_Source extract_.
▬▬▬▬▬▬▬▬▬▬

In a nutshell, Onboard is a noncustodial wallet. It competes with global services like MetaMask and Trust Wallet and domestic services like Ejara. These self-custody wallets let users securely store and protect cryptocurrencies, digital assets, and tokens. In contrast, Binance and Coinbase are centralized exchanges that entrust asset safekeeping to a third party.
“We believe this is the future of modern finance. People will shift to not trusting some third party or middleman to hold their assets,” Bademosi said on the call. “We also have many innovative features in the coming weeks. Rewards, credit and being able to pay or receive payments quickly are a few as we use underlying blockchain technology.”
Using emails instead of seed phrases to access wallets
Onboard, which launched in April, claims to have over 10,000 users. Per its website, users can “instantly” change crypto, especially stablecoins, to their local currency (the naira) via its wallet. A major differentiator from other self-custody wallets, Onboard notes, is that its users can use emails instead of seed phrases to access their keys. Seed phrases, if misplaced, can lead to the loss of crypto assets. On the other hand, Onboard claims to safeguard users’ assets with “secure key management and multifactor authentication.”
Similarly, Onboard, which isn’t disclosing its transaction volumes yet, provides a P2P marketplace for merchants to earn profits by trading digital assets. A virtual card product that allows users to spend stablecoins across 160+ countries is also in the works.
Two years ago, investors pushed money into blockchain technologies at a stunning rate, carried away by bullish optimism and frenzy buying of NFTs, DeFi, and web3 projects. As a matter of fact, in 2021, venture capital investments in blockchain companies hit a record high of $25.2 billion. However, it is common knowledge that investors are more conservative now. “From a fundraising perspective, this is the hardest time I’ve raised capital as an investor and a founder. It’s just a tough market,” said the founding partner of early-stage VC firm Microtraction. Bademosi has raised money from Binance, FTX, and now Coinbase through Base Ecosystem Fund for his blockchain projects.

▬▬▬▬▬▬▬▬▬▬

_Recorded information_.
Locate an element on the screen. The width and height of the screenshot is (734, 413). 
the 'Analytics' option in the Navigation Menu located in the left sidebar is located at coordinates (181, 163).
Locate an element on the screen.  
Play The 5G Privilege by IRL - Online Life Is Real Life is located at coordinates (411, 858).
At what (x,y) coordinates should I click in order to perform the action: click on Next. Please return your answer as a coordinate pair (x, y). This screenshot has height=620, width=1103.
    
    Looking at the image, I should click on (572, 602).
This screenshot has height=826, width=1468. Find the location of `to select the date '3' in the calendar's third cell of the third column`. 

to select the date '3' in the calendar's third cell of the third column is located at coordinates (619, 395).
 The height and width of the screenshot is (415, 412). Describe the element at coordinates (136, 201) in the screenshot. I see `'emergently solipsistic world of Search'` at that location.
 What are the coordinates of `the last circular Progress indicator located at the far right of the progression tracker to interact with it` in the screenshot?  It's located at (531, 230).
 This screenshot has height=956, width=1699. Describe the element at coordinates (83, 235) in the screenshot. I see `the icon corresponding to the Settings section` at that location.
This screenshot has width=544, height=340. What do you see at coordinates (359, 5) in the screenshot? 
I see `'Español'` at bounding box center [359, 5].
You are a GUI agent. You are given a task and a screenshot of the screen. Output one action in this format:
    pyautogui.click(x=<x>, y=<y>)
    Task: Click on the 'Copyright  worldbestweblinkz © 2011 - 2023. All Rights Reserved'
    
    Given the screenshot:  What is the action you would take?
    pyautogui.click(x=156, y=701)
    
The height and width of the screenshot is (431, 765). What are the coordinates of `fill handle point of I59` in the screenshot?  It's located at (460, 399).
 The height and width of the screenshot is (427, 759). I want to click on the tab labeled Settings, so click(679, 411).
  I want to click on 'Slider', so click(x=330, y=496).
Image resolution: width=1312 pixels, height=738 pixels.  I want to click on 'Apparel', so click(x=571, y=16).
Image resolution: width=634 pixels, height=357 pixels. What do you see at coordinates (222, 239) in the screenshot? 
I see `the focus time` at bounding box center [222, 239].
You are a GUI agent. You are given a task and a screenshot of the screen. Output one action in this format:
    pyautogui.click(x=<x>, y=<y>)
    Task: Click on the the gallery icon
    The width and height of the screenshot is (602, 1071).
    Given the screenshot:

▬▬▬▬▬▬▬▬▬▬

_Requirement 1_.
Name every service that the text about Onboard lists as a competitor of Onboard.
_Requirement 2_.
Write out word for word the stretch of the text about Onboard from "Two years ago, investors" through "his blockchain projects.".

_Written answer 1_.
MetaMask
Trust Wallet
Ejara

_Written answer 2_.
Two years ago, investors pushed money into blockchain technologies at a stunning rate, carried away by bullish optimism and frenzy buying of NFTs, DeFi, and web3 projects. As a matter of fact, in 2021, venture capital investments in blockchain companies hit a record high of $25.2 billion. However, it is common knowledge that investors are more conservative now. “From a fundraising perspective, this is the hardest time I’ve raised capital as an investor and a founder. It’s just a tough market,” said the founding partner of early-stage VC firm Microtraction. Bademosi has raised money from Binance, FTX, and now Coinbase through Base Ecosystem Fund for his blockchain projects.